I really enjoyed the metatextual, fourth-wall breaking motifs exploring the relationship between the player and the Artemy Burakh. Sometimes it's him that he's spoken to, sometimes it's you. This topic is approached many times throughout the game, and can easily be missed or dismissed as a gibberish talk meant to purely build the atmosphere of uncertainty. While the game provides no answers, it provides a lot of questions. Are you Artemy Burakh, are you playing Artemy Burakh, or are you playing the role of Artemy Burakh? While this is not the main topic of the game, it's always there in the background. After all, the game both starts, and ends, in the Theater, not the Town.
ConclusionAside from asking questions, the game is also a pretty good story that keeps you interested and engaged while retaining the atmosphere of mystery that makes you move forward, always throwing you enough breadcrumbs to keep you engaged. The music is fine, and it is utilized to a great effect in some pivotal moments - like the intro, showing you the consequences of your potential failure with great impact. One of the most memorable moments of the game, along with the theater Pantomimes.

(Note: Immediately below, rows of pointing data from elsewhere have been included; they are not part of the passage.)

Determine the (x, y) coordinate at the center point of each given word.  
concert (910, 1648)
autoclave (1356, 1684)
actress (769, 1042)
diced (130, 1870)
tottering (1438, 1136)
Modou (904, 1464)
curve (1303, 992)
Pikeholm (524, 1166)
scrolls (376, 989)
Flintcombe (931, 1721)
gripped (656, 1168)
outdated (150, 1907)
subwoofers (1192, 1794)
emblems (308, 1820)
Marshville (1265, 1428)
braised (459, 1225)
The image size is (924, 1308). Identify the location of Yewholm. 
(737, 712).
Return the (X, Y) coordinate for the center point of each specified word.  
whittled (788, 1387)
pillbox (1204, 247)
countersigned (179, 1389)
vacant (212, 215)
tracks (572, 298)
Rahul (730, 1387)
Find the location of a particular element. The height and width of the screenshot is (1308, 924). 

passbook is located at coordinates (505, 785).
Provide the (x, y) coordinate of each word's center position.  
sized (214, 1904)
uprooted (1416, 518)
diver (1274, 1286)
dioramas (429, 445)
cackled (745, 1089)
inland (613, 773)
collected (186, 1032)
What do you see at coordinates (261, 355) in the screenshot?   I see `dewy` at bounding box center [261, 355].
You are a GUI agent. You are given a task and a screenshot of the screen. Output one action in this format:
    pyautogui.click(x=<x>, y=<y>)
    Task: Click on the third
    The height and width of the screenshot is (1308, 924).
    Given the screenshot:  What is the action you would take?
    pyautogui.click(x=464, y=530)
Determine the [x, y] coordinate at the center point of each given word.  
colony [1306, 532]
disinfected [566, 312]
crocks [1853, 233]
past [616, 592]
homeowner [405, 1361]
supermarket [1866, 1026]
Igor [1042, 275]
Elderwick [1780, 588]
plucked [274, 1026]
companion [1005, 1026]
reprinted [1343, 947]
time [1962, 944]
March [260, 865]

Pathologic 2 excels in creating memorable moments like these. It trusts you to engage with it, and to take itself seriously, and it delivers you something exceptional in exchange. It immerses you into events and atmosphere of the Town and doesn't let go until the play is over and done. It demands a lot from you. It makes you stressed, it makes you angry, it makes you relieved, it makes you pensive, but most often it makes you regretful. It made me think, it made me feel, it made me hyperfixated.
Give it a try, and see if it vibes with you. Accept the consequences of your mistakes, immerse yourself, take this game seriously. It offers you something special in return.